At Cornell University, which has about 24,000 students, officials said teaching in person helped keep the surrounding community in Upstate New York safe. Student surveys had revealed that even if classes were all online, many planned to live in Ithaca for the school year. The university worried students would be far less likely to follow safety protocols if they did not have classes on campus.
So the university launched a robust testing program, converting a laboratory used for animal diagnostics into one that could process tens of thousands of viral tests a week. Cornell chose a front-of-the-nose swab rather than the more invasive nasopharyngeal version, said Gary Koretzky, a professor of medicine and vice provost, to increase student compliance. Undergraduates were tested twice a week in a process designed to be easy and fast.
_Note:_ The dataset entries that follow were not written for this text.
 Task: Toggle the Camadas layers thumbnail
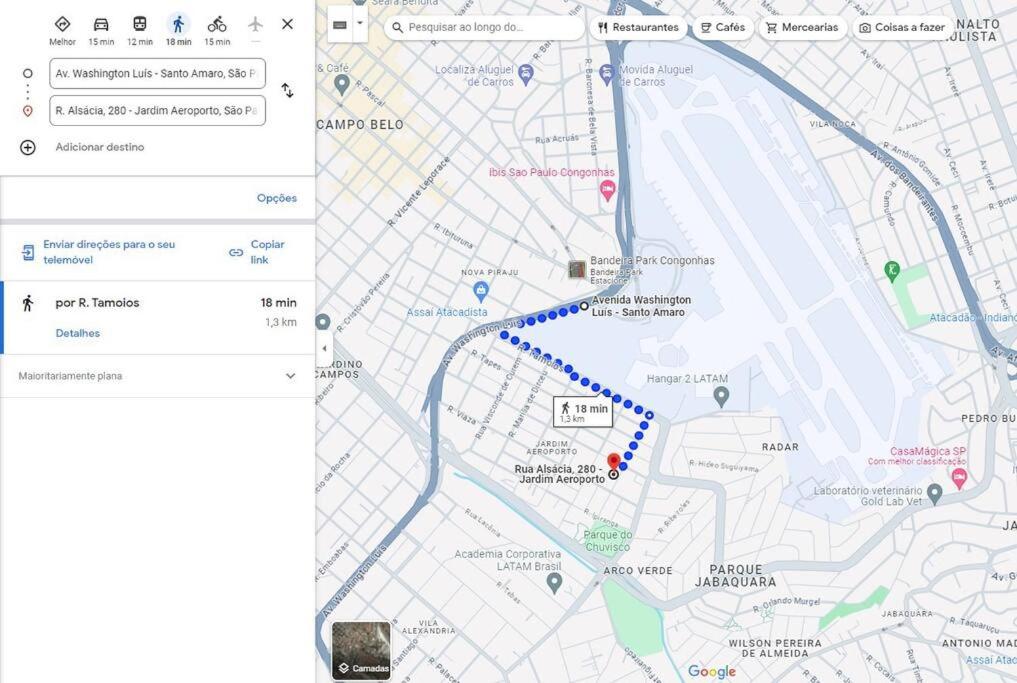(x=361, y=651)
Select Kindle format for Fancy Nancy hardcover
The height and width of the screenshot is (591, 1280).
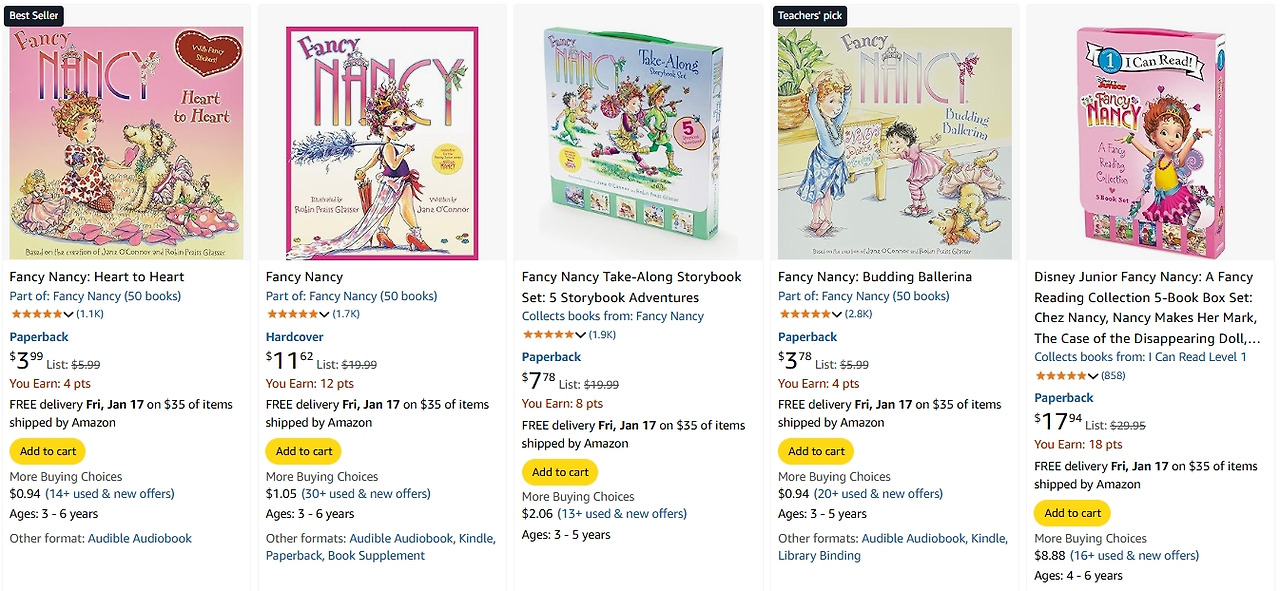point(475,538)
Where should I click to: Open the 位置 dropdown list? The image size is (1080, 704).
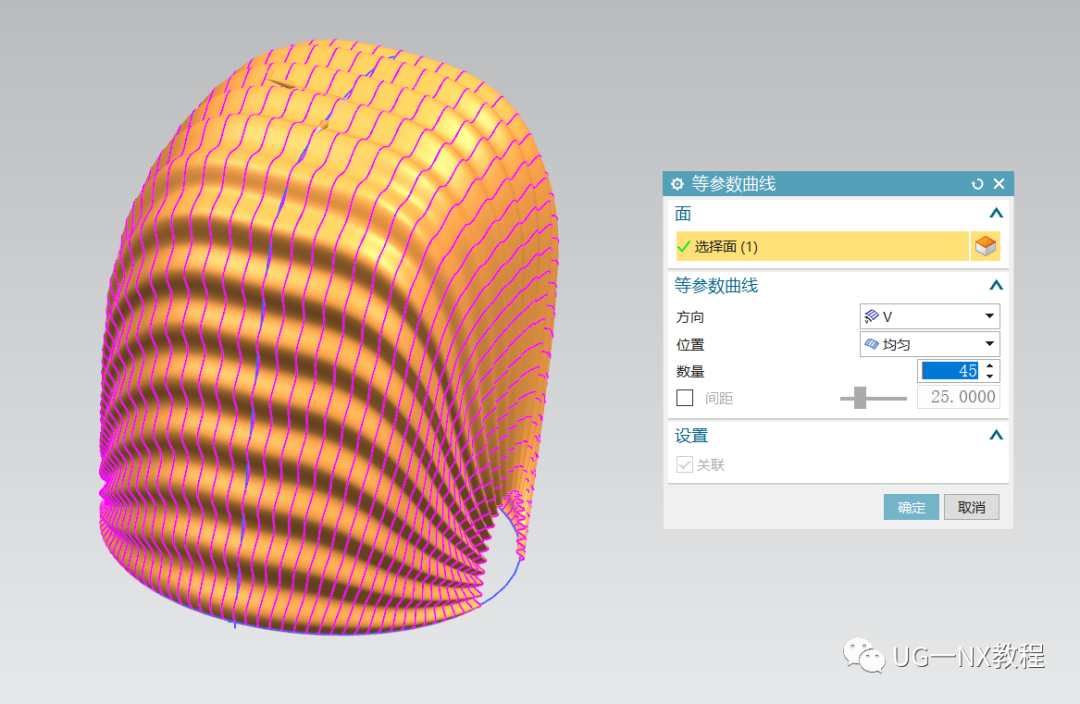point(991,343)
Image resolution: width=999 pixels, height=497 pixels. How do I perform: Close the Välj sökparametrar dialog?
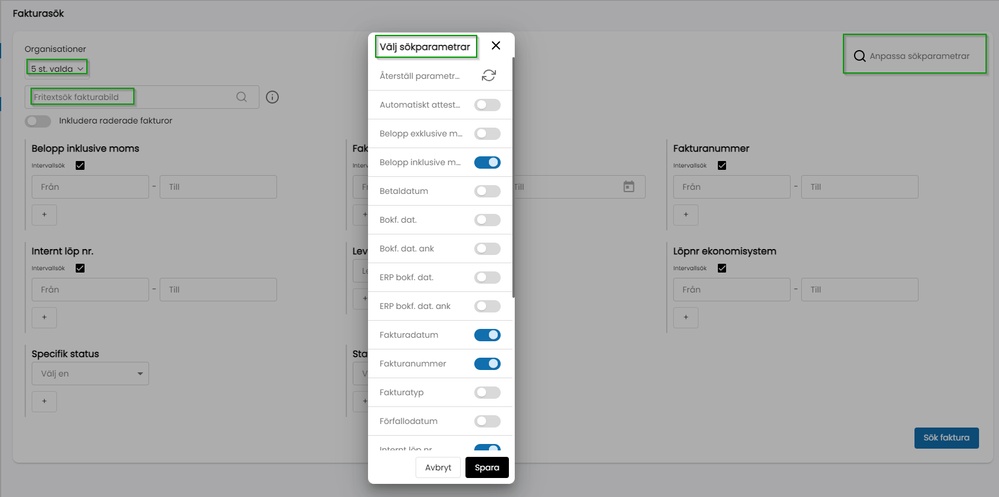click(x=496, y=46)
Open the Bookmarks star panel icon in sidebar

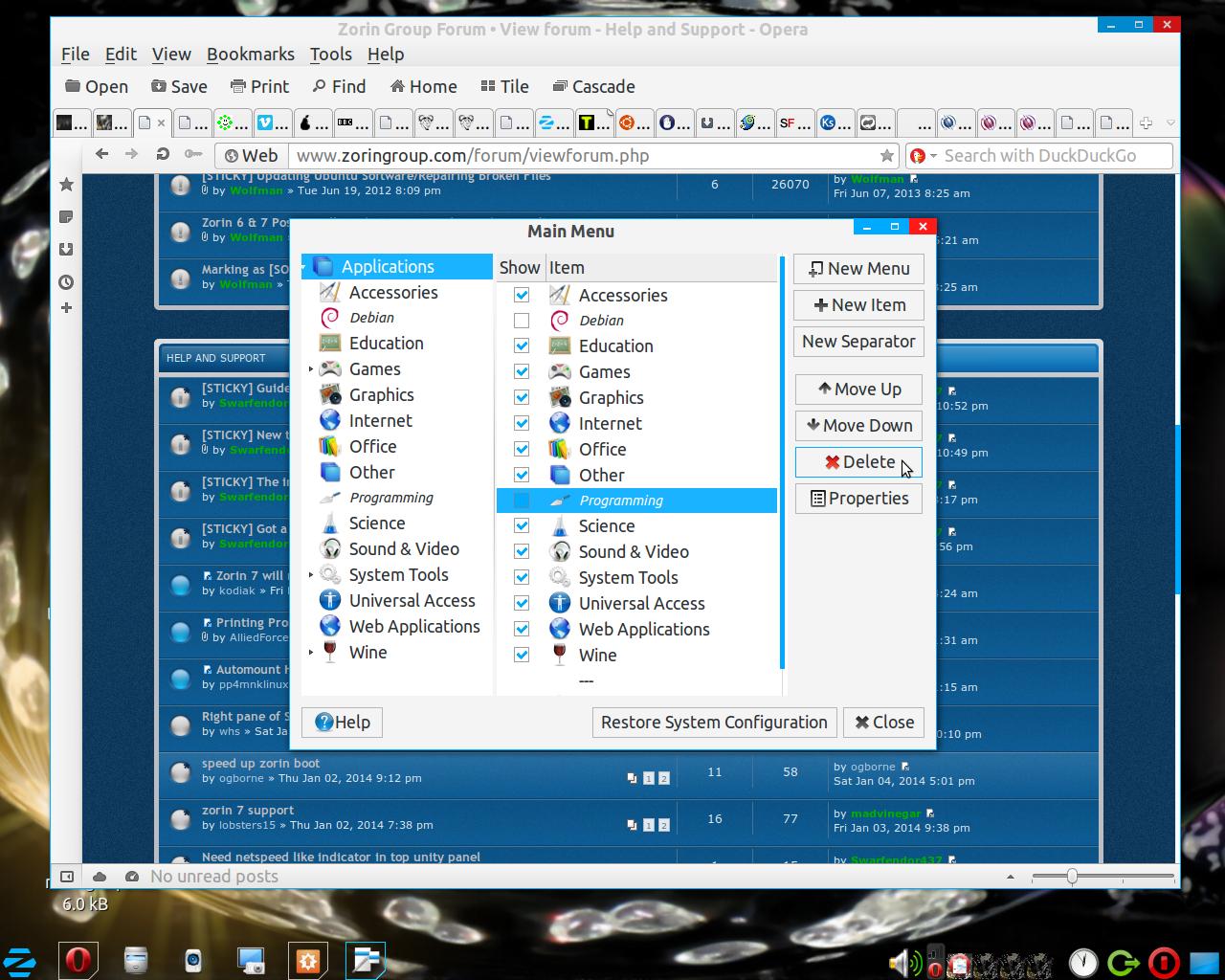tap(66, 185)
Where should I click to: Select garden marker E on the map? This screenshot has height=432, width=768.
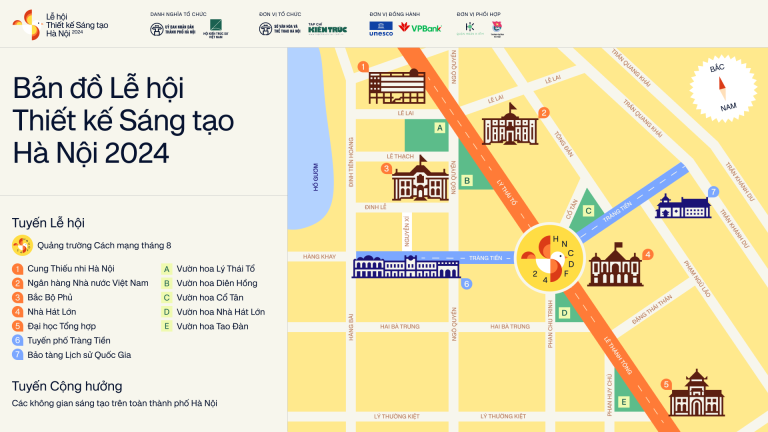point(623,402)
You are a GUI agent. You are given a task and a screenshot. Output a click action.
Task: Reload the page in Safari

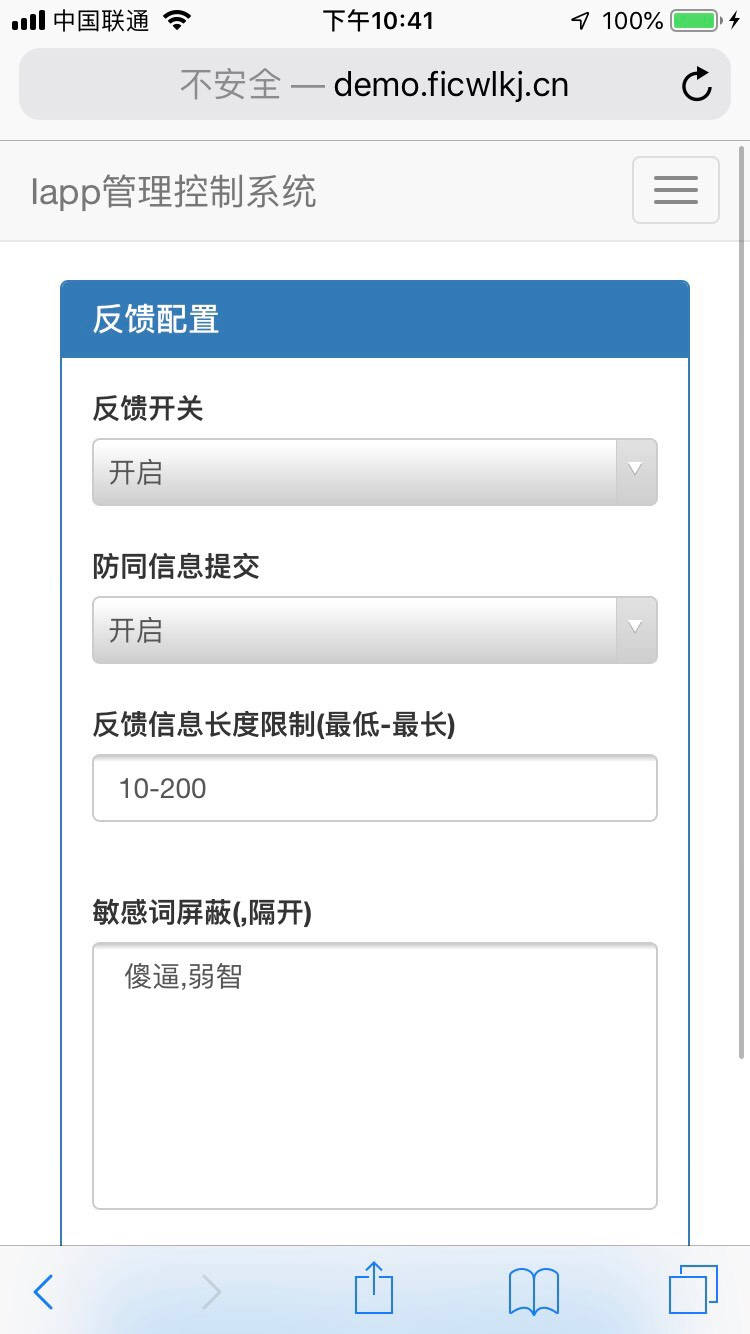[696, 85]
On a few days, the Cornell dashboard showed, testing turned up a dozen student cases of the virus. Mostly the daily case count among students ranged from single digits to zero. In all, 154 students positive after the semester began Sept. 3.
Like other universities, Cornell found no evidence of classroom transmission. It relied on student leaders, including members of fraternities and sororities, to help promote public health off campus.
What mattered, officials said, was establishing a clear ritual.
“I got tested yesterday,” Koretzky said, “and it literally took less than a minute from when I got to the site to when I left.” Although the tests were required, he said, “making it easy and making it part of the culture was probably more important than the consequences.”